The idea is to reuse data from patients in past trials to create “external control arms.” These groups serve the same function as traditional control arms, but they can be used in settings where a control group is difficult to recruit: for extremely rare diseases, for example, or conditions such as cancer, which are imminently life-threatening. They can also be used effectively for “single-arm” trials, which make a control group impractical: for example, to measure the effectiveness of an implanted device or a surgical procedure. Perhaps their most valuable immediate use is for doing rapid preliminary trials, to evaluate whether a treatment is worth pursuing to the point of a full clinical trial.
Medidata uses artificial intelligence to plumb its database and find patients who served as controls in past trials of treatments for a certain condition to create its proprietary version of external control arms. “We can carefully select these historical patients and match the current-day experimental arm with the historical trial data,” says Arnaub Chatterjee, senior vice president for products, Acorn AI at Medidata. (Acorn AI is Medidata’s data and analytics division.) The trials and the patients are matched for the objectives of the study—the so-called endpoints, such as reduced mortality or how long patients remain cancer-free—and for other aspects of the study designs, such as the type of data collected at the beginning of the study and along the way.

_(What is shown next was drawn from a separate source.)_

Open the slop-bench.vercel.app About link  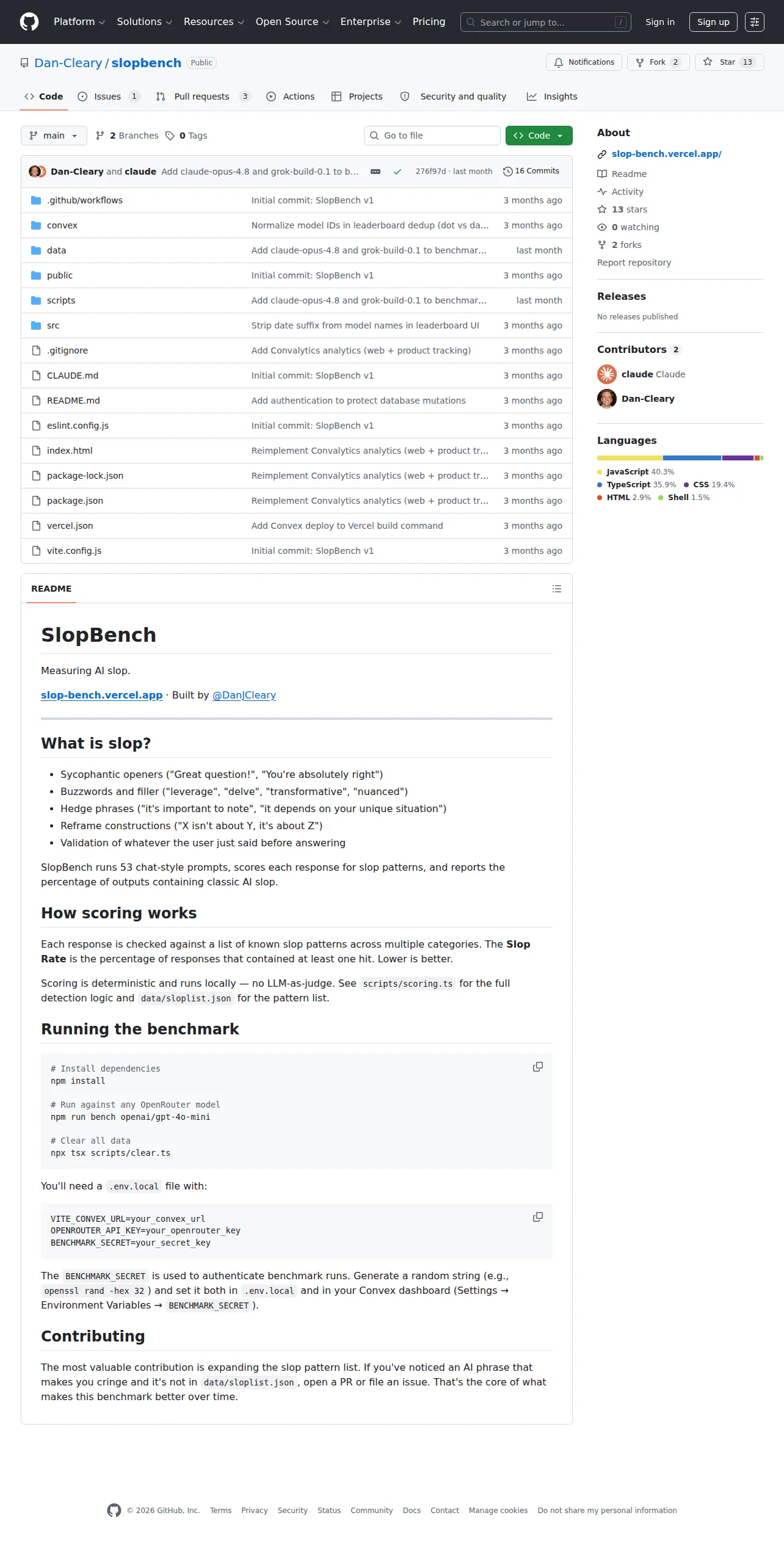[666, 154]
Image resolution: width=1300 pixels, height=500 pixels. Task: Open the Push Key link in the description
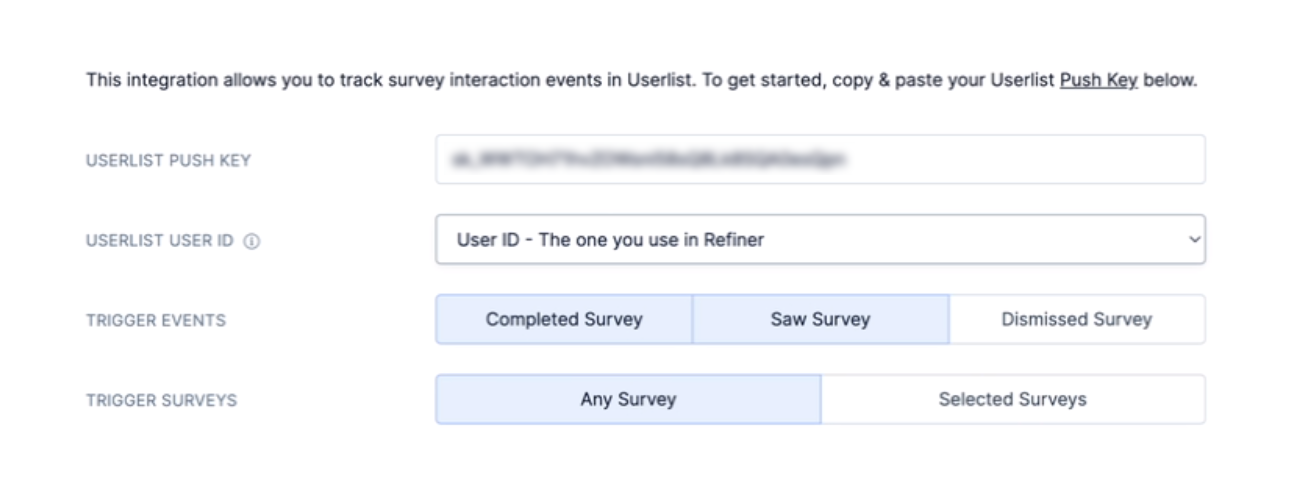1098,80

When creating an external control arm, “We do everything we can to mimic an ideal randomized controlled trial,” says Ruthie Davi, vice president of data science, Acorn AI at Medidata. The first step is to search the database for possible control arm candidates using the key eligibility criteria from the investigational trial: for example, the type of cancer, the key features of the disease and how advanced it is, and whether it’s the patient’s first time being treated. It’s essentially the same process used to select control patients in a standard clinical trial—except data recorded at the beginning of the past trial, rather than the current one, is used to determine eligibility, Davi says. “We are finding historical patients who would qualify for the trial if they existed today.”